Work to be completed = The answer should contain every entry below, copied exactly.

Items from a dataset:
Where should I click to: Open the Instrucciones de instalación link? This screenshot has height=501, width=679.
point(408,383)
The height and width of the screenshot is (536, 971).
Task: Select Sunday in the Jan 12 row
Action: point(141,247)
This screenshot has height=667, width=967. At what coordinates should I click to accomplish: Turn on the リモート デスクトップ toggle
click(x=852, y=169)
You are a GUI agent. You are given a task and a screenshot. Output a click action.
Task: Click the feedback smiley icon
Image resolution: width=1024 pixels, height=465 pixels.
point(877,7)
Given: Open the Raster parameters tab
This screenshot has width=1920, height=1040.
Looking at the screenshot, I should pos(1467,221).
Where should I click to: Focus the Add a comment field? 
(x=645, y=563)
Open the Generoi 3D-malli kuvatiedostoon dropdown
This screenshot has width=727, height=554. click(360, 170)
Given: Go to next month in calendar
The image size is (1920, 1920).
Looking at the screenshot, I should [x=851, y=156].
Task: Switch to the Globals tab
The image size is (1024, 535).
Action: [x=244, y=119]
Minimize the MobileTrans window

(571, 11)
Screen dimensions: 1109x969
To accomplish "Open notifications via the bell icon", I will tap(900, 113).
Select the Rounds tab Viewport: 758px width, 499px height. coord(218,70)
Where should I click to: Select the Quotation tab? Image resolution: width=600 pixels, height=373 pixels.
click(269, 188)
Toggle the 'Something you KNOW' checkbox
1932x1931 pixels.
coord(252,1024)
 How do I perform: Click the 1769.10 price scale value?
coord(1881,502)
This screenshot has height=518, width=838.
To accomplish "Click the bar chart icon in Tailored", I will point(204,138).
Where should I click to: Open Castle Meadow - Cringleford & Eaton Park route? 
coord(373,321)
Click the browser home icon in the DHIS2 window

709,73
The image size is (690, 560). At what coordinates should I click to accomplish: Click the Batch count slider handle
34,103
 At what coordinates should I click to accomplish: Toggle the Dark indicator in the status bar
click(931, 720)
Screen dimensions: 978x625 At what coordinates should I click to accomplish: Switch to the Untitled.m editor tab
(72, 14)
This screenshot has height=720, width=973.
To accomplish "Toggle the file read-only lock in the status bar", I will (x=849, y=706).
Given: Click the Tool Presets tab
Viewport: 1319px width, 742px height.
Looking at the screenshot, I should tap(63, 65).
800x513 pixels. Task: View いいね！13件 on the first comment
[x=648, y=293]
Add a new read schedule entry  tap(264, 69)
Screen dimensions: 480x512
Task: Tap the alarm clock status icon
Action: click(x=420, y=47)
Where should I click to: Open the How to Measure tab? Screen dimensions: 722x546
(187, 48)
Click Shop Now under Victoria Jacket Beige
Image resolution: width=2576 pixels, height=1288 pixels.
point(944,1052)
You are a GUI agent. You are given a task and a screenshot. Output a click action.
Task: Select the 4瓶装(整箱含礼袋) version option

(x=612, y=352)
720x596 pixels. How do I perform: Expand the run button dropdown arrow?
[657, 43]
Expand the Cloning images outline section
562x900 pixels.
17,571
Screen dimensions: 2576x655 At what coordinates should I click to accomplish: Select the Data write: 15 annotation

Written answer =
Where should I click to: Open the Instrucciones de instalación link? This screenshot has height=501, width=679.
point(408,383)
The height and width of the screenshot is (536, 971).
Task: Select Sunday in the Jan 12 row
Action: point(141,247)
This screenshot has height=667, width=967. At what coordinates should I click to accomplish: Turn on the リモート デスクトップ toggle
click(x=852, y=169)
You are a GUI agent. You are given a task and a screenshot. Output a click action.
Task: Click the feedback smiley icon
Image resolution: width=1024 pixels, height=465 pixels.
point(877,7)
Given: Open the Raster parameters tab
This screenshot has width=1920, height=1040.
Looking at the screenshot, I should pos(1467,221).
Where should I click to: Focus the Add a comment field? 
(x=645, y=563)
Open the Generoi 3D-malli kuvatiedostoon dropdown
This screenshot has width=727, height=554. click(360, 170)
Given: Go to next month in calendar
The image size is (1920, 1920).
Looking at the screenshot, I should [x=851, y=156].
Task: Switch to the Globals tab
The image size is (1024, 535).
Action: [x=244, y=119]
Minimize the MobileTrans window

(571, 11)
Screen dimensions: 1109x969
To accomplish "Open notifications via the bell icon", I will tap(900, 113).
Select the Rounds tab Viewport: 758px width, 499px height. coord(218,70)
Where should I click to: Select the Quotation tab? Image resolution: width=600 pixels, height=373 pixels.
click(269, 188)
Toggle the 'Something you KNOW' checkbox
1932x1931 pixels.
coord(252,1024)
 How do I perform: Click the 1769.10 price scale value?
coord(1881,502)
This screenshot has height=518, width=838.
To accomplish "Click the bar chart icon in Tailored", I will point(204,138).
Where should I click to: Open Castle Meadow - Cringleford & Eaton Park route? 
coord(373,321)
Click the browser home icon in the DHIS2 window

709,73
The image size is (690, 560). At what coordinates should I click to accomplish: Click the Batch count slider handle
34,103
 At what coordinates should I click to accomplish: Toggle the Dark indicator in the status bar
click(931, 720)
Screen dimensions: 978x625 At what coordinates should I click to accomplish: Switch to the Untitled.m editor tab
(72, 14)
This screenshot has height=720, width=973.
To accomplish "Toggle the file read-only lock in the status bar", I will (x=849, y=706).
Given: Click the Tool Presets tab
Viewport: 1319px width, 742px height.
Looking at the screenshot, I should tap(63, 65).
800x513 pixels. Task: View いいね！13件 on the first comment
[x=648, y=293]
Add a new read schedule entry  tap(264, 69)
Screen dimensions: 480x512
Task: Tap the alarm clock status icon
Action: click(x=420, y=47)
Where should I click to: Open the How to Measure tab? Screen dimensions: 722x546
(187, 48)
Click Shop Now under Victoria Jacket Beige
Image resolution: width=2576 pixels, height=1288 pixels.
point(944,1052)
You are a GUI agent. You are given a task and a screenshot. Output a click action.
Task: Select the 4瓶装(整箱含礼袋) version option

(x=612, y=352)
720x596 pixels. How do I perform: Expand the run button dropdown arrow?
[657, 43]
Expand the Cloning images outline section
562x900 pixels.
17,571
Screen dimensions: 2576x655 At what coordinates should I click to accomplish: Select the Data write: 15 annotation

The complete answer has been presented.